Leave out all pictures while you copy the lines exactly from the one with "The width and" through the last line of the listing.

*** Begin section ***

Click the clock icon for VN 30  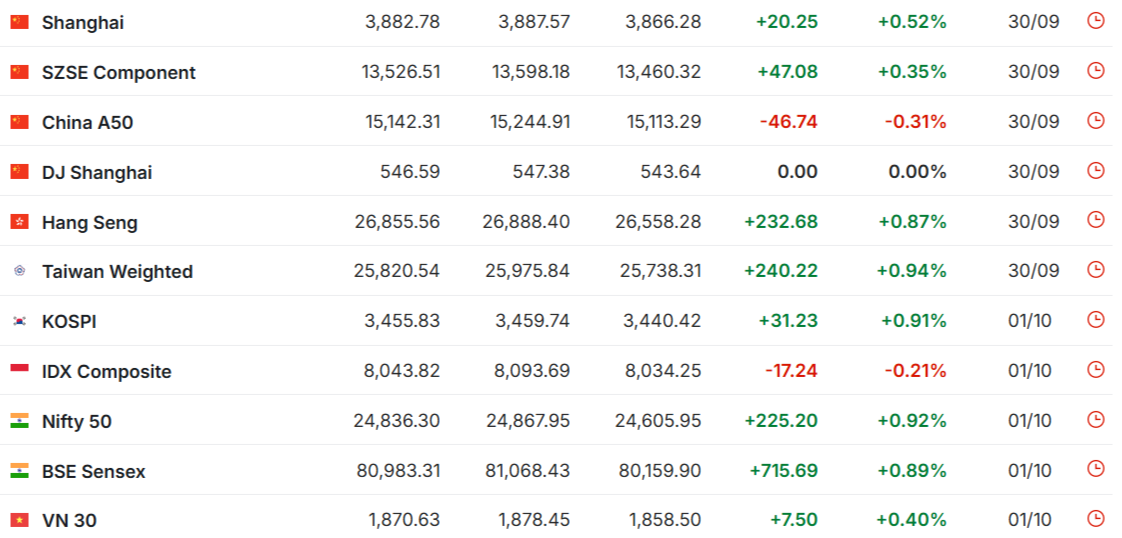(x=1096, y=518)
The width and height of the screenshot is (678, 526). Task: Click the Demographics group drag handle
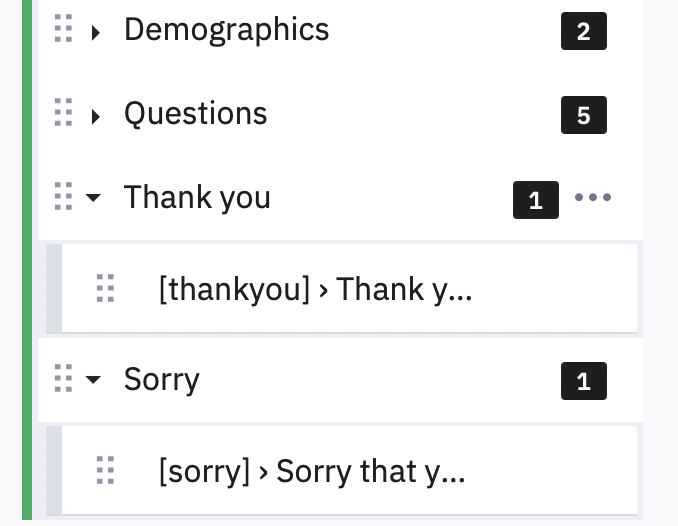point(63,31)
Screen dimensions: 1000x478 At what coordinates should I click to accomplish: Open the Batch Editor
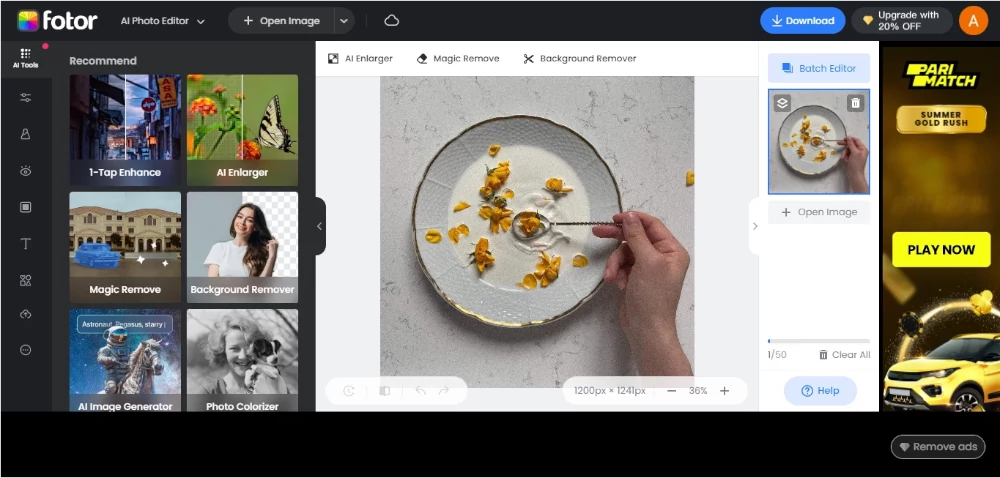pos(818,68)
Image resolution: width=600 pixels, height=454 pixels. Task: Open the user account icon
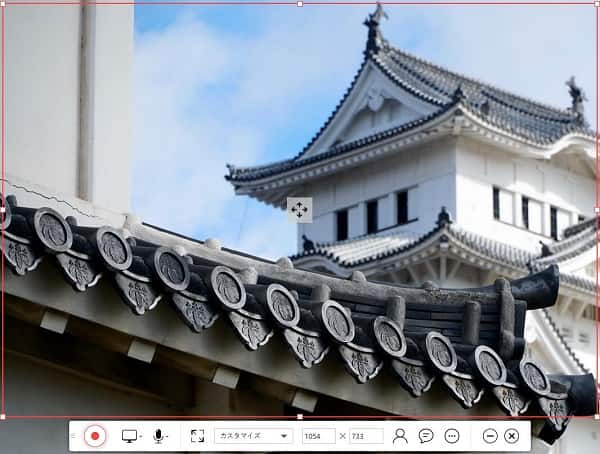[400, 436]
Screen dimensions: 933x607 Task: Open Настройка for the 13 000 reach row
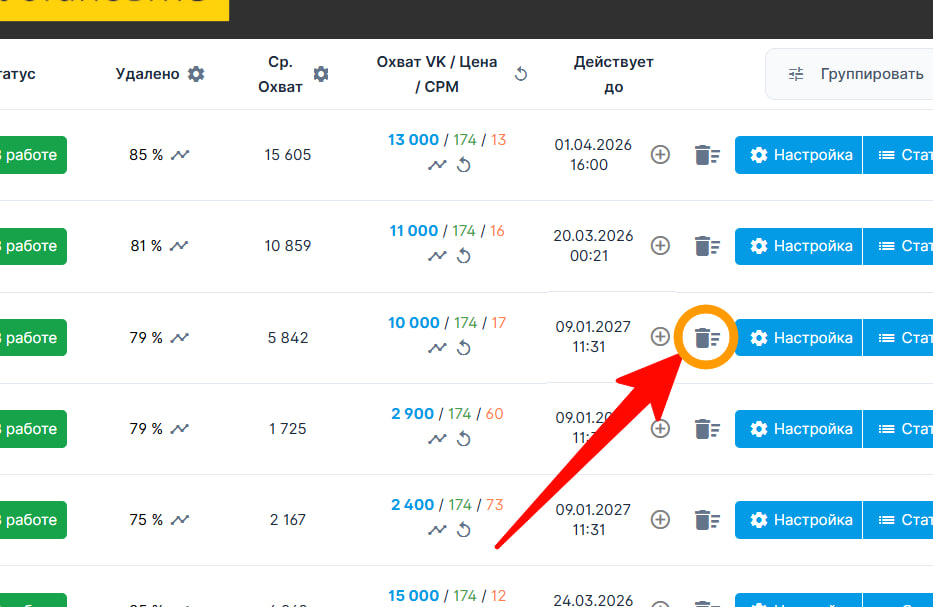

*** End section ***

#### RESULT:
The width and height of the screenshot is (678, 526). Task: Click the Demographics group drag handle
point(63,31)
Screen dimensions: 1000x478 At what coordinates should I click to accomplish: Open the Batch Editor
pos(818,68)
Image resolution: width=600 pixels, height=454 pixels. Task: Open the user account icon
[400, 436]
Screen dimensions: 933x607 Task: Open Настройка for the 13 000 reach row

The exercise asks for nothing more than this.